● **Rows from a dataset**
·····
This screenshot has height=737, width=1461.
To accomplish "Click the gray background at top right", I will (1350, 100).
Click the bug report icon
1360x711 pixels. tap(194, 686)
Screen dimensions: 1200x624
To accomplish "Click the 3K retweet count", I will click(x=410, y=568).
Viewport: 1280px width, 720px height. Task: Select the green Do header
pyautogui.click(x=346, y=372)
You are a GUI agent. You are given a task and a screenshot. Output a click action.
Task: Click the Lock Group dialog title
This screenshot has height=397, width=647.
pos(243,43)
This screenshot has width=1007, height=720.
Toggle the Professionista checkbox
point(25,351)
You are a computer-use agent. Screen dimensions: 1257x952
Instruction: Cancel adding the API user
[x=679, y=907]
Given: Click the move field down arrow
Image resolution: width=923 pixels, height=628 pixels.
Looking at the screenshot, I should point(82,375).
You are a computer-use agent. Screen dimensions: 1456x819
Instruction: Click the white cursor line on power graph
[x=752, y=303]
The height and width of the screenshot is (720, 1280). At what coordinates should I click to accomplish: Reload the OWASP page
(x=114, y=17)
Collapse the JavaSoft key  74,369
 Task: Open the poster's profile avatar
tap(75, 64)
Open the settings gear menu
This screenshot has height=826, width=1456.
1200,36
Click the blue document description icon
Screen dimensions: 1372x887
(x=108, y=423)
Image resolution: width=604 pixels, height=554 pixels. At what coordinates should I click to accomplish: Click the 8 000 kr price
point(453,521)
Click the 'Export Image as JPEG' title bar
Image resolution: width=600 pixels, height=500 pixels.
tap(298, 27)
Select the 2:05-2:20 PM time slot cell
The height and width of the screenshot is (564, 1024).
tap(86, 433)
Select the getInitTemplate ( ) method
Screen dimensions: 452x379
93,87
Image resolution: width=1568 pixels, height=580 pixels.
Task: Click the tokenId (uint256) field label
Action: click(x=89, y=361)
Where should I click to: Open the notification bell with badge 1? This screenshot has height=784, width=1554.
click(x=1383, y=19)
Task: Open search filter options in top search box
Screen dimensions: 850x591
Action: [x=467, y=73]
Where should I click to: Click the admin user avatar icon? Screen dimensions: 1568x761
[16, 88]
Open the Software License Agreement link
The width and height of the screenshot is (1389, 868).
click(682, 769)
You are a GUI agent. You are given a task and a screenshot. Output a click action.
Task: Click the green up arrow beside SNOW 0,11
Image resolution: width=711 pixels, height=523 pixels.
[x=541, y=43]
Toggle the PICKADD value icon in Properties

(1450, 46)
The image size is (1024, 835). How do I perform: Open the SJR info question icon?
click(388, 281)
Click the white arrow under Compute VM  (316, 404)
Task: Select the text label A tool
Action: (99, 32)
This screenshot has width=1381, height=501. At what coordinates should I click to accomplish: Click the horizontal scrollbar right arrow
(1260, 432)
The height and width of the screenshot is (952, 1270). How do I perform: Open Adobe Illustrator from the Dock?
·····
● **What is expected**
Rewrite the material from the line with "Viewport: 1280px width, 720px" up to and including the line with "pyautogui.click(x=346, y=372)", multiplying each click coordinate in the answer by 2.35 and rounding to the nearest whole number, with halves rounded up. Leave every other part of those lines unchanged.

● **Expected answer**
Viewport: 1280px width, 720px height. Task: Select the green Do header
pyautogui.click(x=813, y=874)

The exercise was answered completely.